I’ve seen my name published in the bylines of the hundreds of newspaper articles I wrote before giving up the Dream That Was Supposed to Pay the Bills. That was the plan, you know. The paycheck was supposed to fund the Dream That Included Me and a Book with My Words.
Funny thing, that dream. It might have worked had I gone into teaching kindergartners (maybe that’s why I decided to homeschool?) because playing with and teaching the youngest and most eager has always brought a smile to my heart. The plan may also have worked had I become a secretary, zoologist, or rocket scientist (none of which I am actually qualified for, mind you. Especially the secretary thing. That one requires spelling skills and typos get you fired.)
Instead, the plan blew up in my face because my brain was numb at the end of the day from manipulating words into ideas that formed moving pictures that told Other People’s stories. Sometimes I wrote about the sweet and uplifting. Others, I wrote about the sad and those left behind. I once stood next to a man being tried for murder. He was accused of (and eventually convicted of) sexually assaulting and then killing a teen girl in the small city in which I worked as city editor of the newspaper. Reporters are supposed to be objective, and I was in my coverage of the trial. It was just the facts, m’am. Please and thank you.
He scared the living hell out of me. I felt cold standing so close to him. But there was nowhere else to sit and I needed to be up close to get the quotes for the story. I didn’t breathe until I left the courtroom. I didn’t begin to feel warmth until hours later.
Coming home every night after days like that left me no emotional head space for my own writing. There was no time to figure out what my message was. All the desire in the world to be “discovered” and a book deal handed to me like the lucky bloggers turned authors so many of us have come to know and love through their stories wasn’t going to make things happen for me because I lacked the focus, drive, and determination to make it happen myself.
And because I was afraid.
What does she think she has to say? That’s what people would think.
I’ve read better. That’s what they would say.
So I let self doubt trump self worth and I let myself hide behind life itself. I got married. I had a horrible pregnancy. I had a baby. I became a stay at home mom. I lost my father four weeks before I turned 30. I moved 2,500 miles to the desert. I moved 3,000 miles away from the desert because it turns out I’m allergic to the entire southern border.
And the dishwasher always needs to be emptied, restocked, and emptied again.

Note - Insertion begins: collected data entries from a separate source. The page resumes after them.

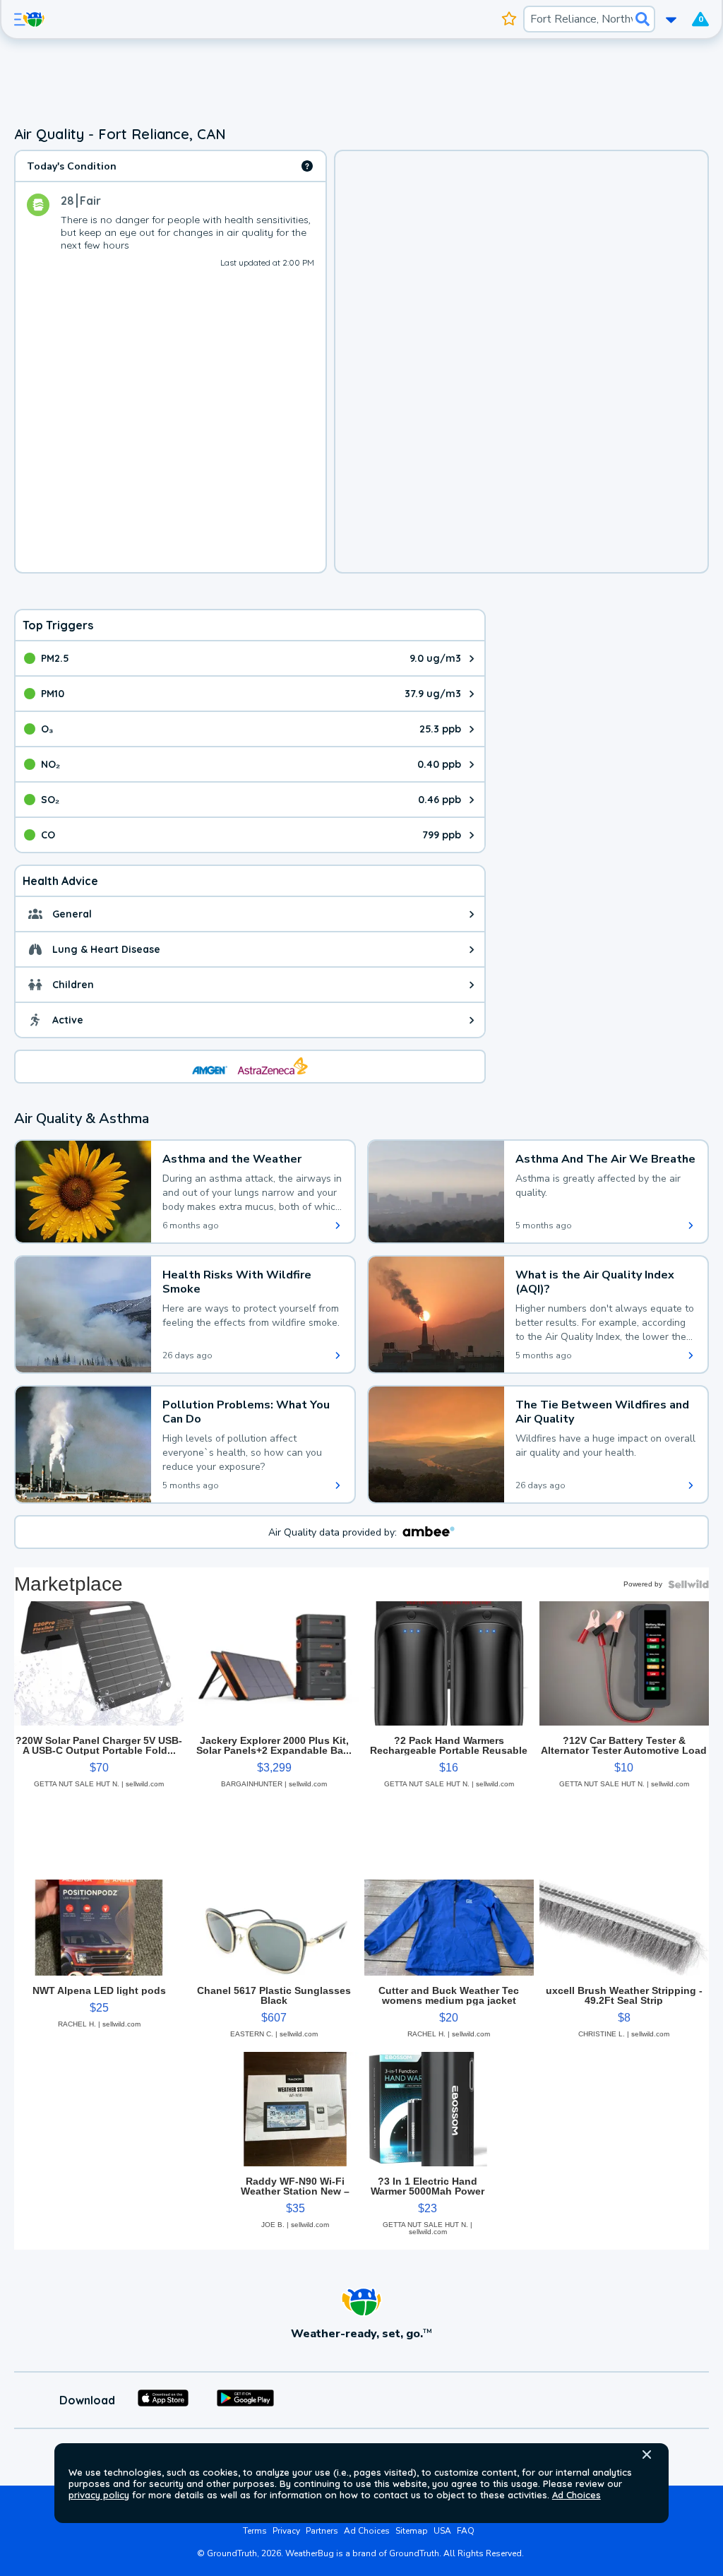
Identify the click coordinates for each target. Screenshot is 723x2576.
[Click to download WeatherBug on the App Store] (163, 2400)
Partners (322, 2530)
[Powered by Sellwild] (688, 1584)
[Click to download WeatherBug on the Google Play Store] (245, 2400)
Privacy (286, 2530)
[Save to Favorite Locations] (509, 19)
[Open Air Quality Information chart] (307, 166)
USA (442, 2530)
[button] (647, 2454)
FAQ (465, 2530)
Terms (255, 2530)
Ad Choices (576, 2494)
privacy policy (98, 2494)
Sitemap (411, 2530)
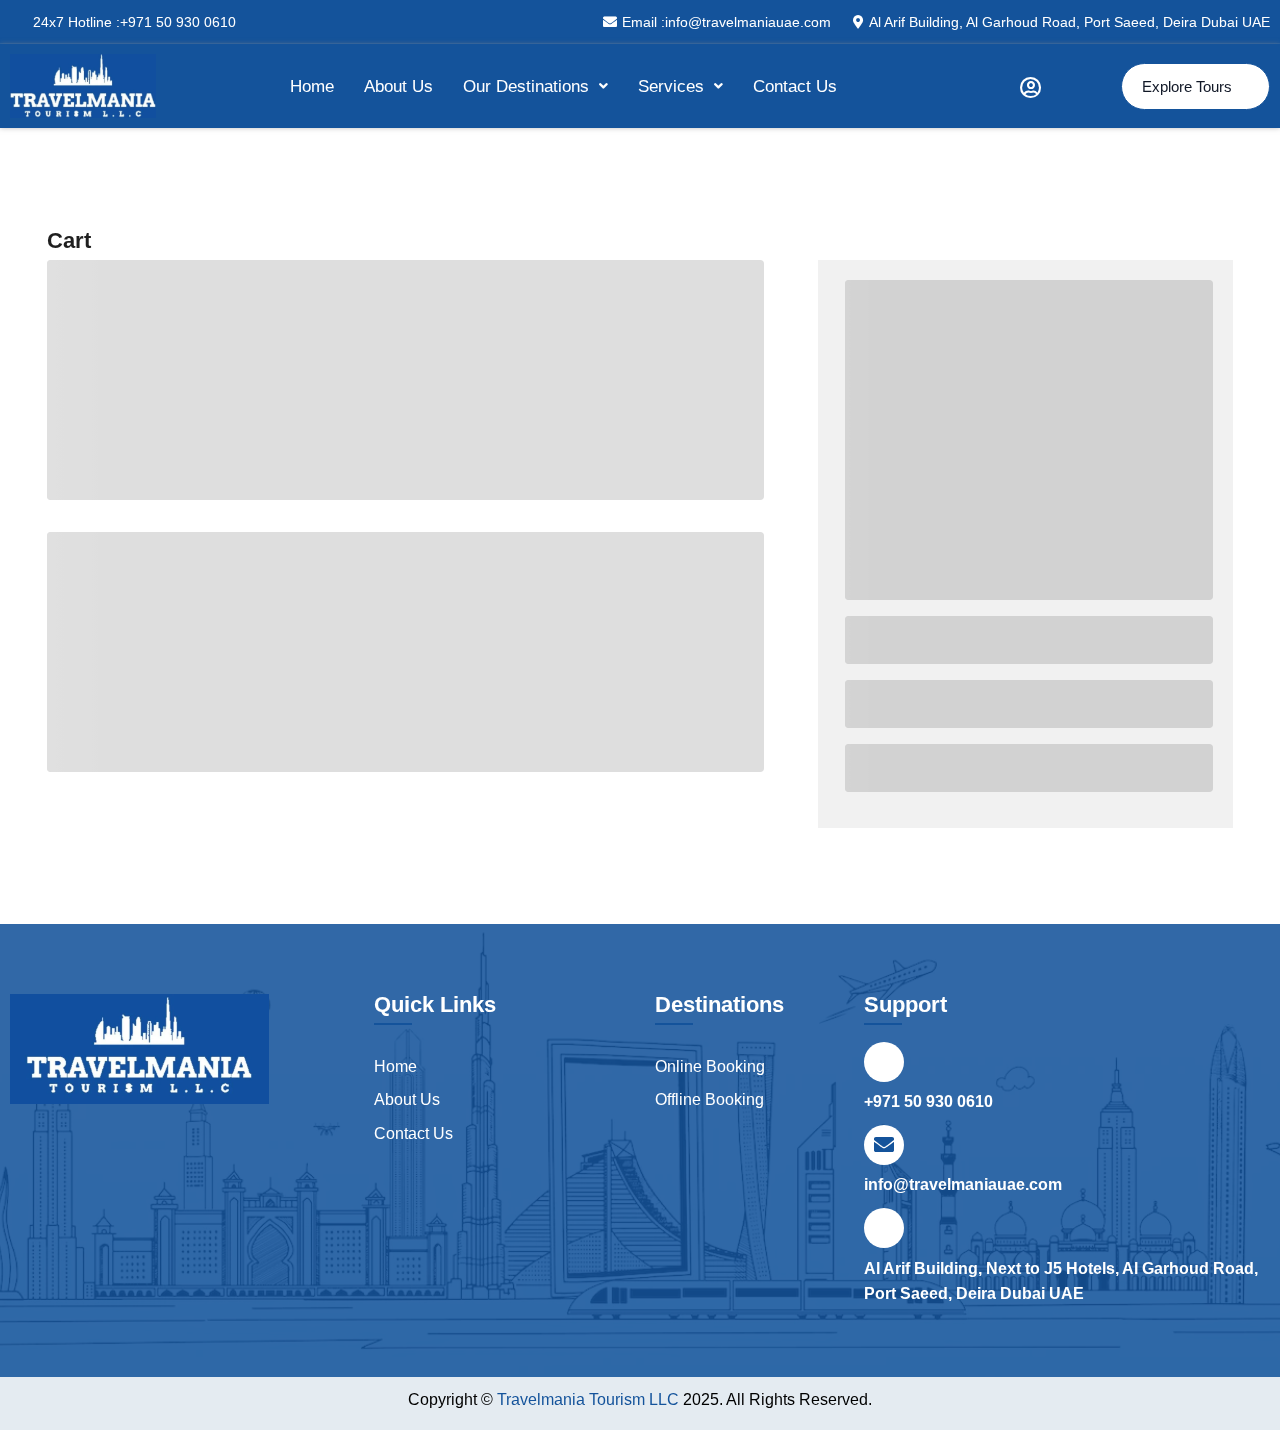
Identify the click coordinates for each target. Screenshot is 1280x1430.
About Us (398, 86)
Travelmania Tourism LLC (590, 1399)
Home (312, 86)
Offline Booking (709, 1099)
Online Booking (710, 1066)
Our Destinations (526, 86)
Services (671, 86)
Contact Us (795, 86)
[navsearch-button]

Write a book? Get an agent? Get a book deal and feel validation from somewhere other than my own head? Maybe, eventually, on the last one. I got the agent after writing the book that is still just a manuscript on her desk because I am not famous enough to convince a publisher to make it into a book. Maybe one day it will sell. Maybe it won’t. Either way, I have moved on to what I realized was the path I had carved out for myself long ago.
Writing non-fiction is like peeling an onion, you see. First you slice the onion in half to make it easier to handle. Then you start to peel back the layers quickly, like taking off a band-aid, because any slower and the tears would pour out even faster. The sting of the onion is always stronger than you had thought it would be and now your mascara looks like shit and you’re wondering if adding the onion to the sauce simmering on the stove was really necessary. You do have onion powder, after all. That would be easier. But it wouldn’t taste as good because then the simmering sauce would be served without your tears blended into the flavor and you know that because you’ve taken the easy way out before.
So you keep going. And it’s worth it.
I’ve seen my name published in newspapers and magazines. I even had a book “published” by my elementary library when I was in the 6th grade and puffed up with pride each time I learned it had been checked out. I’ve hit publish on thousands of blog posts in the time since I learned that I could share my words when and how I wanted. Almost always, it never satisfied because I was relying on the onion powder instead of working my way through the onion.
Self-deprecating humor and jokes about my fat ass to hide behind because I hate fucking up my mascara.
See what I just did there?
I’ve always said that fate makes you wait for things that are meant to happen until you are ready for them to happen. And she’s hell-bent on making sure I figure my shit out before she claps ‘cuz I got it and passes me a tissue to wipe away the onion’s tears. So I peel away a layer and find my voice. Another and I see the beginning of an idea. Yet another and I’ve found the confidence to reach out to writers and bloggers I wouldn’t have been brave enough to approach yesterday. Another still and I’m making the sign of the cross as I hold my breath and hit publish and Fate hands me the tissue box and I am proud. I am honored. I am surrounded by the brilliance and honesty and strength and beauty in the words of those I respect and admire. And I smile because my name is on a book.
A book with my words. A book with words shared by 14 other women.
Dreams are now reality and dinner will be fabulous.